# Energy transfer in electromagnetic induction

by entropy15
Tags: electromagnetic, energy, induction, transfer
P: 37
 Quote by Jano L. As the velocity is increased, coil receives greater and greater power. However, there is a limit: when v approaches c, the coil receives almost all the radiated power 1 J/s and this is the maximum..
You mean to say that there is limit to the energy that can be transferred to the coil between the interval x/c and 2x/c.

Can we not increase the energy transferred initially by increasing the number of turns in the coil. More turns mean more current flowing in the coil.

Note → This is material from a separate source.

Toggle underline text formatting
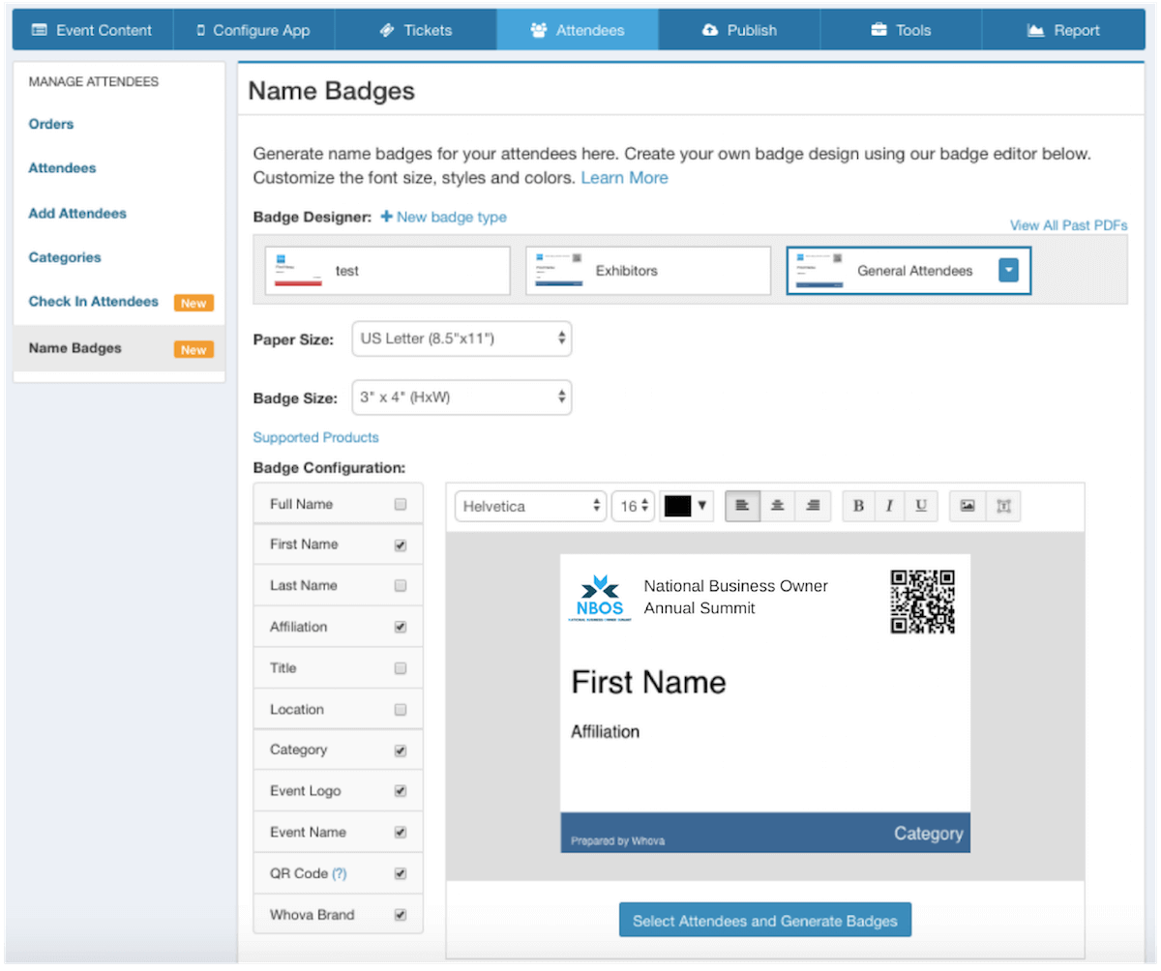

 HW Helper P: 3,448 This goes back to the point before. I think DaleSpam's answer was: "Think about the field generated by the induced current in the first turn. How does that affect the total field seen by the second turn. My hint is that the equation: $$\displaystyle{\varepsilon}=-N \frac{d \Phi}{dt}$$ Uses a lot of assumptions, and if you break those assumptions, you cannot expect the equation to give correct results. Edit: actually, it doesn't use a lot of assumptions, but the simple case of increasing number of turns to increase the current through the coil does introduce assumptions. Another Edit: and generally, it is assumptions used along with this equation that have caused the problems in this thread. For example, the assumption "that the magnetic field at the magnet and at the coil is approximately the same" is often used with this equation, but this assumption becomes false when the magnet and coil are far away from each other.
Mentor
P: 17,315
 Quote by entropy15 You mean to say that there is limit to the energy that can be transferred to the coil between the interval x/c and 2x/c. Can we not increase the energy transferred initially by increasing the number of turns in the coil.

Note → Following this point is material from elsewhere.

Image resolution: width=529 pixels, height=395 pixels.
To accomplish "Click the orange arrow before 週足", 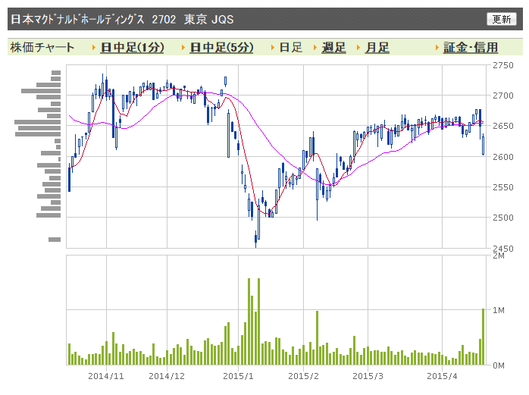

In addition to BruceW's point above, I would like to point out that the two statements are not mutually exclusive. Specifically, it is possible that the statements "there is a limit to the energy that can be transferred" and "we can increase the energy transferred by increasing the number of turns" can both be true.
P: 37
 Quote by DaleSpam In addition to BruceW's point above, I would like to point out that the two statements are not mutually exclusive. Specifically, it is possible that the statements "there is a limit to the energy that can be transferred" and "we can increase the energy transferred by increasing the number of turns" can both be true.
How is that possible?
Mentor
P: 17,315
 Quote by entropy15 How is that possible?
Like this (ignore the scale and units of the vertical axis, this is just to give a general idea of the concept of a monotonically increasing function with a horizontal asymptote)

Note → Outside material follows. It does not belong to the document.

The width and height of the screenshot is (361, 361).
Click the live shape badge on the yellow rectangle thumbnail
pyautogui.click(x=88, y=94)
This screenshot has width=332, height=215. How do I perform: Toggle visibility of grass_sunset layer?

If each dot represents the energy extracted by a coil with i turns then it is both true that "there is a limit to the energy that can be transferred" and "we can increase the energy transferred by increasing the number of turns".
P: 37
 Quote by DaleSpam Like this (ignore the scale and units of the vertical axis, this is just to give a general idea of the concept of a monotonically increasing function with a horizontal asymptote)
Thanks for clarifying. This seems to indicate that the amount of energy transferred converges to a fixed value as N (no. of turns) tends to infinity.

Is this because the successive turns in the coil are linked to lesser magnetic flux?
 Mentor P: 17,315 Yes, it is because each turn reduces the flux seen by the other turns. This can be seen through the superposition principle. Suppose that you have two turns, consider them to be two separate loops. There is a current in loop A which creates a field which opposes the change in the external field. By superposition the field seen by loop B is the sum of the field from loop A and the external field, which is less than the change in the external field. So the current induced in B is a function of the external field and the current induced in A where current in A reduces the induced current in B. Then, to consider the loops as separate turns in a single coil simply equate the current in A to the current in B.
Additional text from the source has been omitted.